> Exercise objective: Across the whole listing, return each line exactly, with no images included.

━━━━━ Data to use

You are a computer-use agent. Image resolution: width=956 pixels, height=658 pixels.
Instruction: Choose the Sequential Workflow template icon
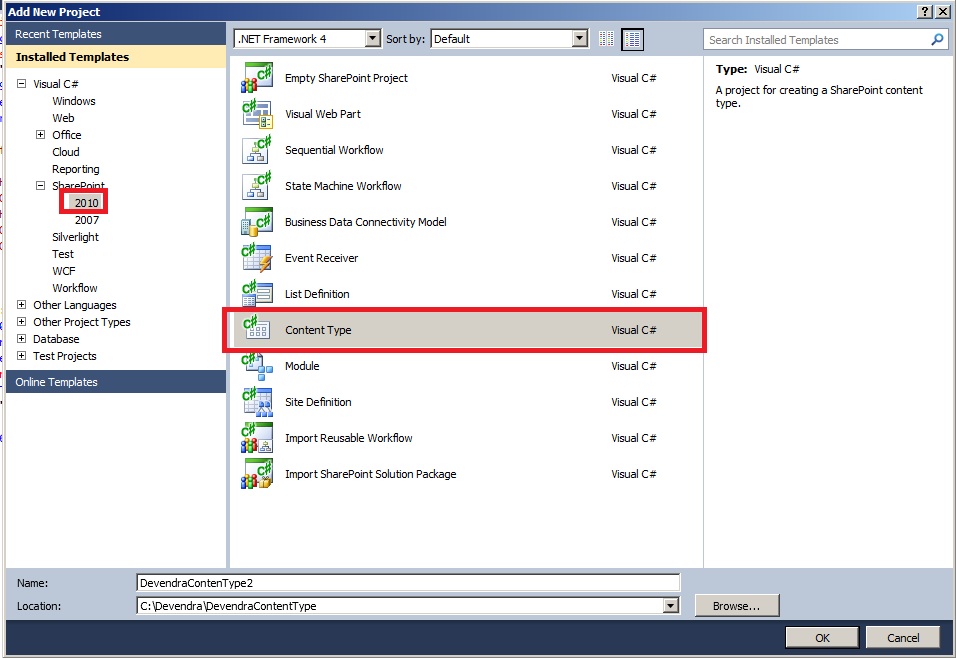coord(257,149)
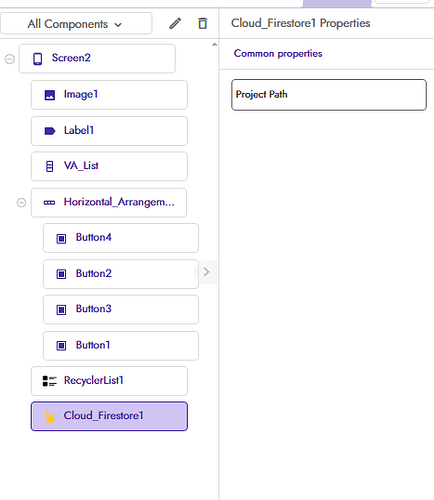Select Button2 in the component tree

121,274
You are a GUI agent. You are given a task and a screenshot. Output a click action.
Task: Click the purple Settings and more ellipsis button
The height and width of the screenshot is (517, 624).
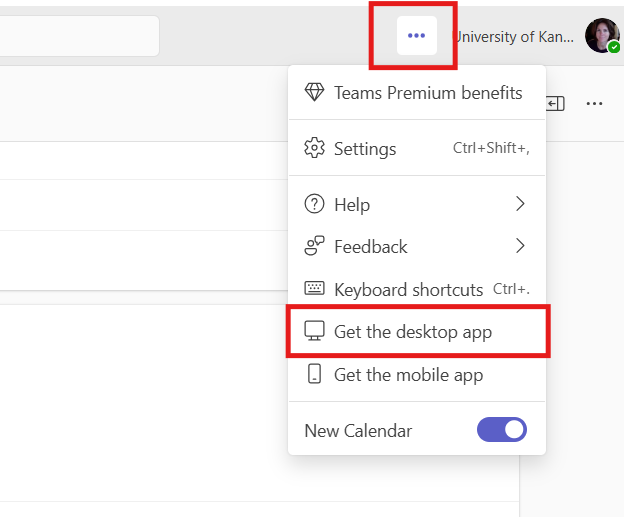[417, 36]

━━━━━━━━━━

> Problem solution:
You are a computer-use agent. Image resolution: width=956 pixels, height=658 pixels.
Instruction: Choose the Sequential Workflow template icon
coord(257,149)
Select Button2 in the component tree

121,274
You are a GUI agent. You are given a task and a screenshot. Output a click action.
Task: Click the purple Settings and more ellipsis button
The height and width of the screenshot is (517, 624).
[417, 36]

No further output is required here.